[start Text segment]

Strategy
Strategy Is a Commodity. Experience Is Not.
Gary Vaynerchuk recently said brand strategy is a commodity and relevance strategy is where it's at. He's directionally right — but the real differentiator isn't which strategy framework you use. It's the judgment that comes from executing across years and industries.
Gary Vaynerchuk made the rounds recently with a characteristically blunt take: brand strategy is a commodity. His argument is that everyone has access to the same brand frameworks, the same positioning exercises, the same archetype models. The differentiation, he argues, is in relevance strategy — understanding culture, context, and timing well enough to actually connect with people where they are.
He's not wrong. But he's also not saying enough. The commodity problem in marketing runs deeper than brand strategy versus relevance strategy. The entire category of strategy delivery — the deck, the workshop, the roadmap, the framework — has been democratized to the point of near-worthlessness. What has not been democratized, and cannot be, is the judgment that comes from executing that strategy under real conditions across a variety of clients, industries, and constraints over a meaningful period of time.
Any reasonably intelligent person with internet access can produce a brand strategy today. The frameworks are free. The templates are everywhere. The AI will generate a positioning statement in thirty seconds. What it cannot generate is the instinct that comes from having been wrong before, fixed it, and watched the correction work.
What Actually Got Commoditized
The commoditization of strategy didn't happen overnight. It happened because the inputs to strategy — competitive analysis, audience research, messaging frameworks, positioning models — became widely available and increasingly automated. A decade ago, a brand strategist's value was partly informational: they brought frameworks and methodologies the client didn't have access to. That informational advantage is gone. The frameworks are in every business school curriculum, every marketing blog, and every AI assistant trained on the last fifty years of marketing literature.
What this means practically is that the market is now saturated with strategy documents that are technically correct and operationally useless. The positioning statement is tight. The brand architecture is sound. The messaging hierarchy makes logical sense. And twelve months later, none of it has been implemented because the strategy never accounted for how the organization actually works, what the team can realistically execute, what the technology stack can support, or what happens when the plan meets the first obstacle.

[end Text segment]
[start Data lines]

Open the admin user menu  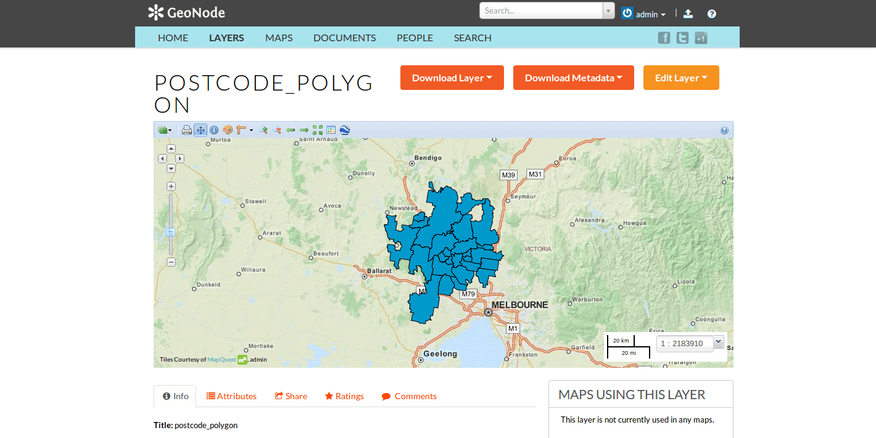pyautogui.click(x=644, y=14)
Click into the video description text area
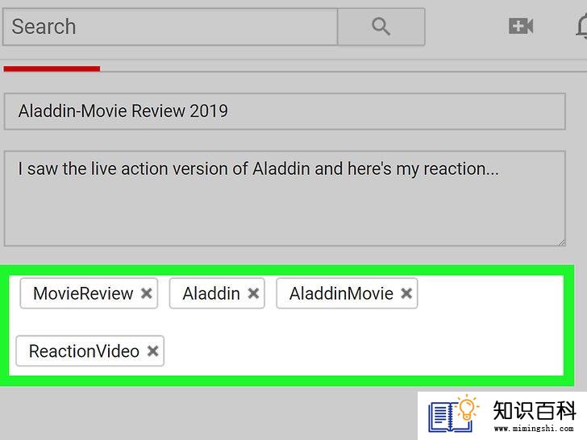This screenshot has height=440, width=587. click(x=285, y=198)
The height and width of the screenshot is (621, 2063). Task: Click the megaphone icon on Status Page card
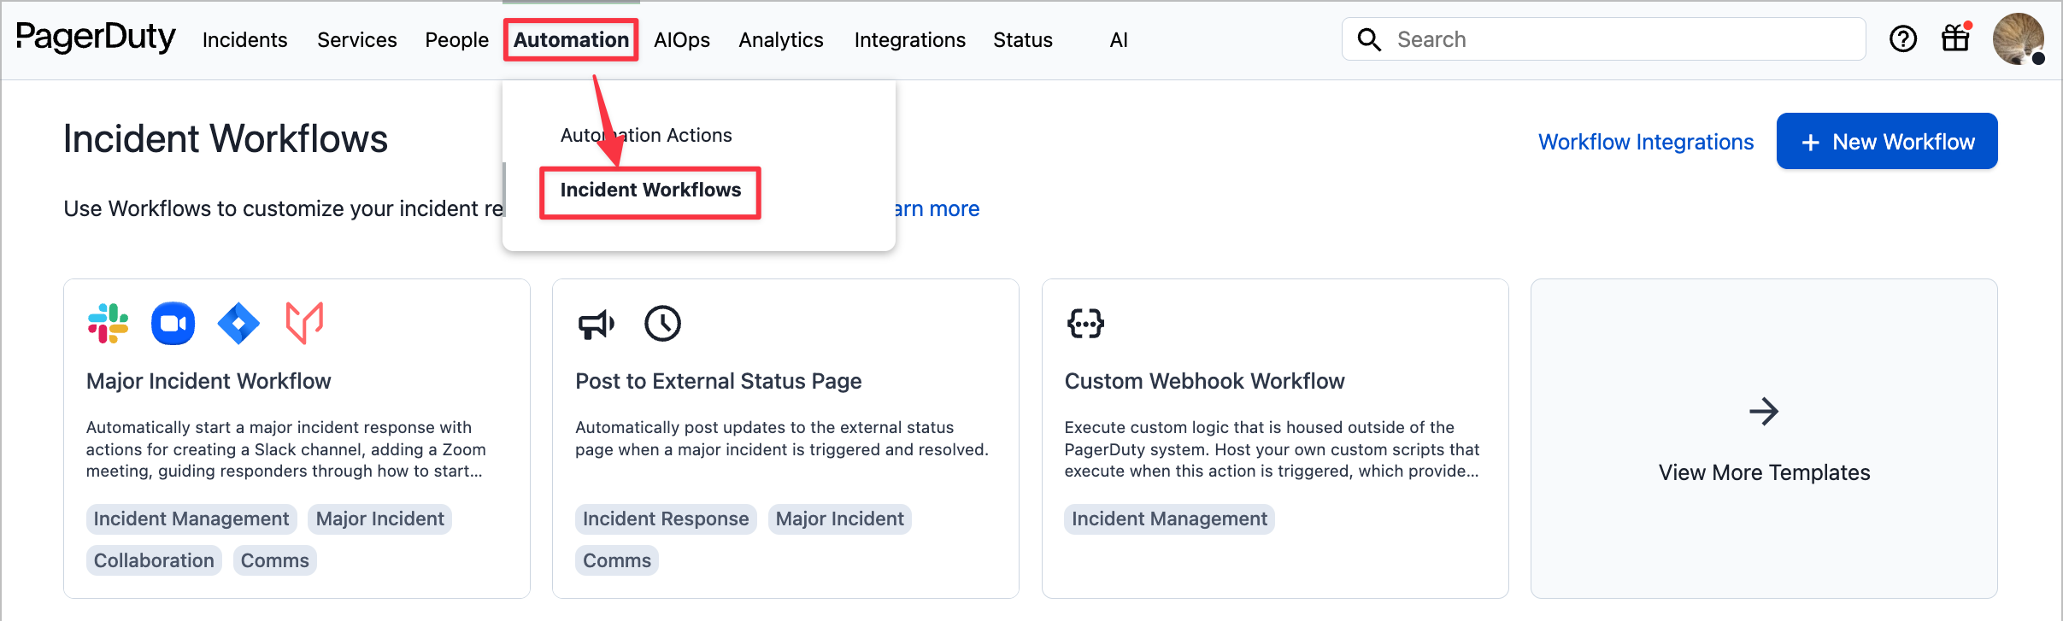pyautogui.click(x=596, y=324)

[end Data lines]

▸ **Brief A**:
Answer these questions from the strategy essay above:
(i) What does the essay say AI will generate in thirty seconds?
(ii) In what way was a brand strategist's value partly defined a decade ago?
(iii) Where does Gary Vaynerchuk argue the differentiation lies?
▸ **Brief B**:
Rewrite the paragraph of the strategy essay that begins "What this means practically" as a short bulleted list that keeps its main facts.
▸ **Brief C**:
Decide whether each statement agrees with the strategy essay. Answer yes or no, and quote the deciding words.
(i) The essay says strategy frameworks are costly to obtain.
(ii) The essay says brand strategists have lost their informational advantage.
(iii) The essay says the commoditization of strategy happened overnight.

▸ **Answer A**:
(i) A positioning statement.
(ii) It was partly informational: strategists brought frameworks and methodologies the client didn't have access to.
(iii) In relevance strategy: understanding culture, context, and timing well enough to connect with people where they are.

▸ **Answer B**:
- The market is saturated with strategy documents that are technically correct but operationally useless.
- The positioning statement is tight, the brand architecture sound, and the messaging hierarchy logical.
- Twelve months later, none of it has been implemented.
- The strategy never accounted for how the organization actually works, what the team can realistically execute, what the technology stack can support, or what happens when the plan meets the first obstacle.

▸ **Answer C**:
(i) No: "The frameworks are free."
(ii) Yes: "That informational advantage is gone."
(iii) No: "The commoditization of strategy didn't happen overnight."